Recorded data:
::::
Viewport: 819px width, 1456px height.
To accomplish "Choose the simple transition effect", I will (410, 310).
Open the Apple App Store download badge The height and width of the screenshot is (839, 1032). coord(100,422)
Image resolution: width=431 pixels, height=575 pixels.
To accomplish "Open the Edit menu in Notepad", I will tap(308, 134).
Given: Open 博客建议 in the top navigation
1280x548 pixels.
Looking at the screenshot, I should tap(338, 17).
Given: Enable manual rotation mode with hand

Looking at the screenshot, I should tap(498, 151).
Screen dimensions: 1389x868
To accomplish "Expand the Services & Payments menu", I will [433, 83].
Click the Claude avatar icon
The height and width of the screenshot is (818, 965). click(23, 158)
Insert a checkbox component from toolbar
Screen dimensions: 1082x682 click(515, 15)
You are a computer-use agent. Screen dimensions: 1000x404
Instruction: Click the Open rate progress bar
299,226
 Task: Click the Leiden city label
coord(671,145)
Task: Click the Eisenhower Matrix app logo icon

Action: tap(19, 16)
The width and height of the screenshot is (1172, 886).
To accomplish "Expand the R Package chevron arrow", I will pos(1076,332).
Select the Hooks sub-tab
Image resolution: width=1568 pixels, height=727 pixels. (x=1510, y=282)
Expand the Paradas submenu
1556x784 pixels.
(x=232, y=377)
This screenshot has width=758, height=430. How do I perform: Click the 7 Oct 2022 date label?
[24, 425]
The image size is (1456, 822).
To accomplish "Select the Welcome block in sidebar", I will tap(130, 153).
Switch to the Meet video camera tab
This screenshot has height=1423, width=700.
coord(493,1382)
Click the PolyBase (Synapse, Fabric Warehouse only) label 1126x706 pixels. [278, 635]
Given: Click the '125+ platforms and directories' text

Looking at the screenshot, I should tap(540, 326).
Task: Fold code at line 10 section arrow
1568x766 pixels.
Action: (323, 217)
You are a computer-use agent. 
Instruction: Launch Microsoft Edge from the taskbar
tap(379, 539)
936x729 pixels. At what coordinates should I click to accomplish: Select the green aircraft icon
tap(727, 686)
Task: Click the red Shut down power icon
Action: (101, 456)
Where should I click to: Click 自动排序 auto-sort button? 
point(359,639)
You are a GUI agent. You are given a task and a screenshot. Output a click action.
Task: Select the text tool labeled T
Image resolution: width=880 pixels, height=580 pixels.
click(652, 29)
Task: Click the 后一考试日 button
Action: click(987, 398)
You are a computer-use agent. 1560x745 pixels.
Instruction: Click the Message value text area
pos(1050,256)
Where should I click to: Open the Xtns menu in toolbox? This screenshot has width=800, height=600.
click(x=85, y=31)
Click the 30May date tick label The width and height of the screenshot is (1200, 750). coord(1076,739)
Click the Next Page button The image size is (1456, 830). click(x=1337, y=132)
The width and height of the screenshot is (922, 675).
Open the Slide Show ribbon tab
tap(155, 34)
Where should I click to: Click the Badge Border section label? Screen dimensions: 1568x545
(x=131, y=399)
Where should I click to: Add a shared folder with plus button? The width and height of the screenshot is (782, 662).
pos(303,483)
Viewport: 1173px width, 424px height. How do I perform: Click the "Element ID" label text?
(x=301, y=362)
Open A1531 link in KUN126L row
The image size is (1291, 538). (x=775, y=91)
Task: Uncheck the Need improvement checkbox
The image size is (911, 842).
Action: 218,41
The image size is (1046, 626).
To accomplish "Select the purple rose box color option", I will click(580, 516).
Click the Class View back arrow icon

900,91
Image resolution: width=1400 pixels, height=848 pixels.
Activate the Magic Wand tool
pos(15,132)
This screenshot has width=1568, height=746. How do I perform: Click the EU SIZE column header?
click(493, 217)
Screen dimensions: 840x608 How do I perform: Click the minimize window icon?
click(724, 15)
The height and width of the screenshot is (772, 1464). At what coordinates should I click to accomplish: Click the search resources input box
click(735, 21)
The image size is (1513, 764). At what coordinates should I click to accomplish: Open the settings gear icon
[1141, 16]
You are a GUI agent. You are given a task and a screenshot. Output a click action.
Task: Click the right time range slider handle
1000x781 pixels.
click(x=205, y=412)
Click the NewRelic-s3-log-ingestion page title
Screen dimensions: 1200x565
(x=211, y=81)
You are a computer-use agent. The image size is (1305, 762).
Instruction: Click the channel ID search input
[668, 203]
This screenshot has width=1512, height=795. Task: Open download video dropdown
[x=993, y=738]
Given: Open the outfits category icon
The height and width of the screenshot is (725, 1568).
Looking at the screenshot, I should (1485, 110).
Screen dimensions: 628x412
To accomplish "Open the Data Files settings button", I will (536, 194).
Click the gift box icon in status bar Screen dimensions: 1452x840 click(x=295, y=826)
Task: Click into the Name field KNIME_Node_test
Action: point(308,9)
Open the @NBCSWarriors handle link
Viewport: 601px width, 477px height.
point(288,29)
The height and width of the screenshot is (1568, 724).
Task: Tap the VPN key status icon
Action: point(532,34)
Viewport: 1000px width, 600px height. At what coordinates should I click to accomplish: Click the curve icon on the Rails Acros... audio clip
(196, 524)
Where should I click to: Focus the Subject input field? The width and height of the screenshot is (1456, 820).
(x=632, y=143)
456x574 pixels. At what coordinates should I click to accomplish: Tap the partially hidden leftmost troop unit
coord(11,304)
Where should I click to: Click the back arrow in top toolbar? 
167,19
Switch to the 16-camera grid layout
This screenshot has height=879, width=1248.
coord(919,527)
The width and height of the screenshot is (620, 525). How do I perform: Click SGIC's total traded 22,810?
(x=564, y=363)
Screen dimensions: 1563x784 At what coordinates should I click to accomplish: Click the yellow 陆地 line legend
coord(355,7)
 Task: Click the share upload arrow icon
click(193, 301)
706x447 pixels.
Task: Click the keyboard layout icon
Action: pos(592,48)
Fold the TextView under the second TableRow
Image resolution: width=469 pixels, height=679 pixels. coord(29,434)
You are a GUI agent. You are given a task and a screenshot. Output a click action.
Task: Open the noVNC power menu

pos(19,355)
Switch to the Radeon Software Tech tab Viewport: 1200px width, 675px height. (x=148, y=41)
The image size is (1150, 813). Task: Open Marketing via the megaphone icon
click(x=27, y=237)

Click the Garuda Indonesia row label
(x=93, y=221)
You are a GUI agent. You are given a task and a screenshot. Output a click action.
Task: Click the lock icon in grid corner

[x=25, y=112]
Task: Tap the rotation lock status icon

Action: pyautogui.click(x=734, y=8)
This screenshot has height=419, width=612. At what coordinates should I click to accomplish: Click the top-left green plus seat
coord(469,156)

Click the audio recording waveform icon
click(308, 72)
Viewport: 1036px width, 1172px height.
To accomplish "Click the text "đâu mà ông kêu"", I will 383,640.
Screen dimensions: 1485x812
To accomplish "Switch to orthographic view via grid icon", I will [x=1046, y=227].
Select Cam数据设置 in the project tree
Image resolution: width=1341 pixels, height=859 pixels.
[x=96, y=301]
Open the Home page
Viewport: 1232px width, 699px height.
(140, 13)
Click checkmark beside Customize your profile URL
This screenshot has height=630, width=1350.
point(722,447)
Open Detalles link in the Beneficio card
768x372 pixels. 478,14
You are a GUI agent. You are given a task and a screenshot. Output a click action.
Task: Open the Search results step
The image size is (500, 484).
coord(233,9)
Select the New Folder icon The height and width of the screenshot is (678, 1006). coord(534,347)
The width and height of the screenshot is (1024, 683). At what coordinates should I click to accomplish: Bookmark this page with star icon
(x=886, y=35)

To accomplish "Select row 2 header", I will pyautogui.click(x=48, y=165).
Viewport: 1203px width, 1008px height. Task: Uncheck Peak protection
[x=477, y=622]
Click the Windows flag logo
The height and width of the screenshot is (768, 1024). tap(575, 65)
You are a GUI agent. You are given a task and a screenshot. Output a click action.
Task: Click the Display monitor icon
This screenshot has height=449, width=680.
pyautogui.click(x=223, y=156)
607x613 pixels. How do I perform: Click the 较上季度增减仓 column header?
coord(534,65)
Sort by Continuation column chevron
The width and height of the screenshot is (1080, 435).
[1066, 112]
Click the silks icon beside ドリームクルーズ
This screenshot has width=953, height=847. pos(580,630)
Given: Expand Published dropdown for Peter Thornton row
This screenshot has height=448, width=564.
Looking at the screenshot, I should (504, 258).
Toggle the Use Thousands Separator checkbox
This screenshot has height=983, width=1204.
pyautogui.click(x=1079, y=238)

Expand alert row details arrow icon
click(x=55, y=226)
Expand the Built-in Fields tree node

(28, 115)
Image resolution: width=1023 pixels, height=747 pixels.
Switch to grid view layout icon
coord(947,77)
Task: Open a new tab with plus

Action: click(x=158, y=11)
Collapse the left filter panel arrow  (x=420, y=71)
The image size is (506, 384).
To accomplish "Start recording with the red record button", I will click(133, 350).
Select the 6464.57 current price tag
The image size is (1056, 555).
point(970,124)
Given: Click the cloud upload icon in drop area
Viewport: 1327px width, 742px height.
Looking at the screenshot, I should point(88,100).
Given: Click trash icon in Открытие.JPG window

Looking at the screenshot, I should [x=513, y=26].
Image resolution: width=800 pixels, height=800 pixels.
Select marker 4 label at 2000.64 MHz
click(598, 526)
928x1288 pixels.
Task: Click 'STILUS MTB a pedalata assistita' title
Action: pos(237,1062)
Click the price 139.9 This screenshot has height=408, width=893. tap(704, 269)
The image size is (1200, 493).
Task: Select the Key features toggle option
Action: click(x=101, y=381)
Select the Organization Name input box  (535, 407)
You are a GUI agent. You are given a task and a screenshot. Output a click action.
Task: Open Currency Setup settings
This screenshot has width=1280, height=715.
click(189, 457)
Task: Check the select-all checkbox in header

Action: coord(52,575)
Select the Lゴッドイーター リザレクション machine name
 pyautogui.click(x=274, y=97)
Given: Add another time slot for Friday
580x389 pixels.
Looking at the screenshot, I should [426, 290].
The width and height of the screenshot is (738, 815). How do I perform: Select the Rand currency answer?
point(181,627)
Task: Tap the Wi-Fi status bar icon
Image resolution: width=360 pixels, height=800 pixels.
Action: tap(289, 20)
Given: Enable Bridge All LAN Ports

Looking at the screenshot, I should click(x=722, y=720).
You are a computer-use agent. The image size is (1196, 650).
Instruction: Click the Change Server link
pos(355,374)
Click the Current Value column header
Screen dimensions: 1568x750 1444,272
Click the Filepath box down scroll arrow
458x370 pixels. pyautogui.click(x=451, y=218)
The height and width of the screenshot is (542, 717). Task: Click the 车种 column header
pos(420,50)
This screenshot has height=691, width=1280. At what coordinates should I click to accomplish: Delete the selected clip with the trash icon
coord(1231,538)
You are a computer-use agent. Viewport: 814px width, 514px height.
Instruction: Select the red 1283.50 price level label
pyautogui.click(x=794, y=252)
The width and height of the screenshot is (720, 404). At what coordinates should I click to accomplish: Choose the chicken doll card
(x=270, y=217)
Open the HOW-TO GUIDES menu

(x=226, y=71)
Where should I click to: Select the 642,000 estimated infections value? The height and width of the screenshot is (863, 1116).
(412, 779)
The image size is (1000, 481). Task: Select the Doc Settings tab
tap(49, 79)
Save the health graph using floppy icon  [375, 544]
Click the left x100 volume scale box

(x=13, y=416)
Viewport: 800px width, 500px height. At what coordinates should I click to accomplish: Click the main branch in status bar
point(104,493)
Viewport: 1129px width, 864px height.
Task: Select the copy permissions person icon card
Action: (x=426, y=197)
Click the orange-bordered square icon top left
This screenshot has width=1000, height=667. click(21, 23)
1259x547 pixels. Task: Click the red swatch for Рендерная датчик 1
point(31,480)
::::
▸ TASK DESCRIPTION
The reply should be nothing but the number of lines in the entries that include "time".

▸ REPLY
2